そう。『自分は帝国によってこの世界に呼ばれ、無理矢理あちらの生を終わらせられたのではないか?』という可能性が……。
前世の記憶が、十八歳までしかなかった事も、その可能性に信憑性を与える結果となってしまったに違いない。
――前途ある未来を唐突に奪われ、愛する人達との絆を断ち切られた……かもしれない。
そのあまりにも残酷で理不尽な可能性が、エレノアの意識下に押し込め、眠っていた前世の家族や友人達への思慕をこじ開けてしまった。……結果、先程の錯乱状態に繋がってしまったに違いない。

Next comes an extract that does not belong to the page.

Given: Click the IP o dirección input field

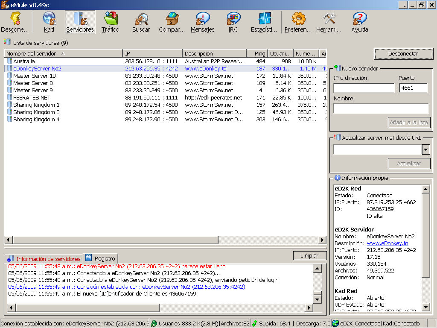Looking at the screenshot, I should (364, 88).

「……オリヴァー兄上。クライヴ兄上。エレノアは……どうなってしまうのでしょうか?」
「……」
「……セドリック……」
「過去に……いえ。『家族』に目を向けたまま……もう、僕達を見てくれなくなるのでは……」
「馬鹿言うなよセドリック!!」
更に落ちていきそうな雰囲気を蹴散らすように、唐突にリアムが声を張り上げた。
「お前達こそ、エレノアの『家族』じゃねーか!あいつが過去に囚われ、お前達を見なくなるなんて、天地がひっくり返ったってある訳がない!そんな事、一番近くにいたお前達の方が分かってる筈だろ!?」
「リ……リアム……!」
「リアム殿下……!」
「それに、あのエレノアがいつまでも後ろ向きになっている訳ないだろ!?あいつは馬鹿みたいに前向きで明るくて優しくて……。信じられないぐらい強い、最高の女なんだからな!セドリック、んな事考えてる暇があったら、あいつの好きな甘い菓子を沢山作って、死ぬ程食わせてやれよ!!」
「……そうだな。エルはお前達を救う為なら単身、未知のダンジョンに乗り込む事だって出来る強い女だ。今すぐは無理かもしれねぇが、きっと這い上がって来るって、俺は信じてる!だからお前達もエルのこと、信じてやれよ」
「――ッ!!」
「ディラン殿下……!」
リアムとディランの真摯な言葉に、セドリックもオリヴァーもクライヴも、目が覚める思いだった。
そうだ。あの子はどんな辛い目に遭っても、ひたすら前を向いて進んでいく子だった。そして自分達は、その明るく真っすぐな心根を持つあの子だからこそ、魂の底から惹かれたのだ。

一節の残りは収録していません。